しかしながら、新型コロナウイルスの感染流行後は、収入が大きく減ってしまいました。
それにもかかわらず、支出を減らすことができず、負債が増えてしまいました。
最終的に、負債額は200万円を超えました。
管財業務の経過
本件では、上記の支出については浪費行為に該当する可能性がありました。
また、負債が増えたころに、親族への援助をしていることが認められました。
これらは、破産法上の免責不許可事由に該当する可能性があります。
そこで、破産者の方および申立代理人と面談し、これらの行為をおこなった動機や、費やした金額などを聞き取りました。
加えて、通帳の取引履歴等からも調査を行いました。
また、破産者の方には毎月家計簿を提出していただき、毎月の収支がマイナスになっていないか、無駄遣いはなされていないか等を確認しました。

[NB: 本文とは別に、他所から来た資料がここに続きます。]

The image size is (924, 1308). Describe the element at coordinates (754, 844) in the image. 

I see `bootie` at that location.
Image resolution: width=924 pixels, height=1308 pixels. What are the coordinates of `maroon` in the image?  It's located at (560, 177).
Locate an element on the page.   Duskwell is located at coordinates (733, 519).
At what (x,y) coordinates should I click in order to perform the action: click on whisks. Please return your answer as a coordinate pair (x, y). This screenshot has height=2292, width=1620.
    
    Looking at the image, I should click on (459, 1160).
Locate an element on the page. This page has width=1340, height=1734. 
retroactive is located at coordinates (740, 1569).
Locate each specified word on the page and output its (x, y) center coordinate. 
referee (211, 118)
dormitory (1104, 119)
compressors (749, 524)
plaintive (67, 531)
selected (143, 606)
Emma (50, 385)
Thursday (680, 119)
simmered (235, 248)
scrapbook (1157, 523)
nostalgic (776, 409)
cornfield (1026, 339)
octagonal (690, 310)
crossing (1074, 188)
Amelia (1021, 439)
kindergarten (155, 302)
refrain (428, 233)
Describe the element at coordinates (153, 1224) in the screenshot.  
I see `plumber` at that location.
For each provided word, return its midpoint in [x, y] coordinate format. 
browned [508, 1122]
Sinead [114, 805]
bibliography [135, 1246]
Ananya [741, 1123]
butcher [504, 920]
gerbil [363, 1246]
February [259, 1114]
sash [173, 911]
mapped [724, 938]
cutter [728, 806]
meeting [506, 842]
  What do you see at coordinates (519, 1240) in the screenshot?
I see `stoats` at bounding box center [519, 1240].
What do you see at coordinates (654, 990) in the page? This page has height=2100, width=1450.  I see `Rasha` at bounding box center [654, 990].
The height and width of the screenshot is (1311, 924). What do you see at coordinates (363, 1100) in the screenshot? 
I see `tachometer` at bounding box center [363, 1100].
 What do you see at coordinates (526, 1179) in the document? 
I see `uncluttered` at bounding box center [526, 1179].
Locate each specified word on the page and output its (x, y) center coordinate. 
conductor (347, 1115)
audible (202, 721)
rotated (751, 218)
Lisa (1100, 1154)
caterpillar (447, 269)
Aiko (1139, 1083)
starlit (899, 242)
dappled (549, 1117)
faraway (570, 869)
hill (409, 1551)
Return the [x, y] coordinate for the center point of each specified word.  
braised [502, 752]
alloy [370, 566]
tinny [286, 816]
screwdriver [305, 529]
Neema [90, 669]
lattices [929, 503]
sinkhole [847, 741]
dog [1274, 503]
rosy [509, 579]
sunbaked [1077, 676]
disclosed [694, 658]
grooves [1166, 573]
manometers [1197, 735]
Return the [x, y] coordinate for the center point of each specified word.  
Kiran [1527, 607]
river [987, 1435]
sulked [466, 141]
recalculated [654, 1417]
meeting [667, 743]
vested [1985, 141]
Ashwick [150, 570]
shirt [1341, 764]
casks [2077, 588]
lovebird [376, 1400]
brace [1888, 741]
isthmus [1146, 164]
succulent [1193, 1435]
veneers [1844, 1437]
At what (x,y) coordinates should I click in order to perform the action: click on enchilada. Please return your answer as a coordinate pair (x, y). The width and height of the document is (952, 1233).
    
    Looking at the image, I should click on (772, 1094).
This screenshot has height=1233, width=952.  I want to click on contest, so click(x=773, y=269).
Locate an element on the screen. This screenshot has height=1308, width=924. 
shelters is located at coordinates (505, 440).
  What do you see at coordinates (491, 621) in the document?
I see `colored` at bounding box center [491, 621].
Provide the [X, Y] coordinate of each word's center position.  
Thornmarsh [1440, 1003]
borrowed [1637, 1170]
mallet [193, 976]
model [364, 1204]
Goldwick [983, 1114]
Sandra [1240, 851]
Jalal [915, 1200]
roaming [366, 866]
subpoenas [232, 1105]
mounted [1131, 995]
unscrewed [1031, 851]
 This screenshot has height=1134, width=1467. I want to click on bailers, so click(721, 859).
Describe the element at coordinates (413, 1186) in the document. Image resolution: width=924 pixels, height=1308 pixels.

破産者の方は収入の範囲内で生活するよう努めており、家計簿上の問題はありませんでした。
本事例の結末
管財業務での調査の結果、浪費行為について、免責不許可事由に該当するものと判断しました。
もっとも、破産に至った一切の経緯や免責不許可事由の程度、管財人の調査への協力状況、経済的更生の可能性、破産債権者からの意見等の事情を考慮した結果、裁量免責が相当であるという意見を出しました。
最終的には、裁判所も免責許可の決定を出しました。
本事例に学ぶこと
破産者の方は、浪費により負債を増大させてしまったため、免責不許可事由がありました。
もっとも、管財人の業務に協力し、経済的更生の可能性を示すことで、免責が許可された事例でした。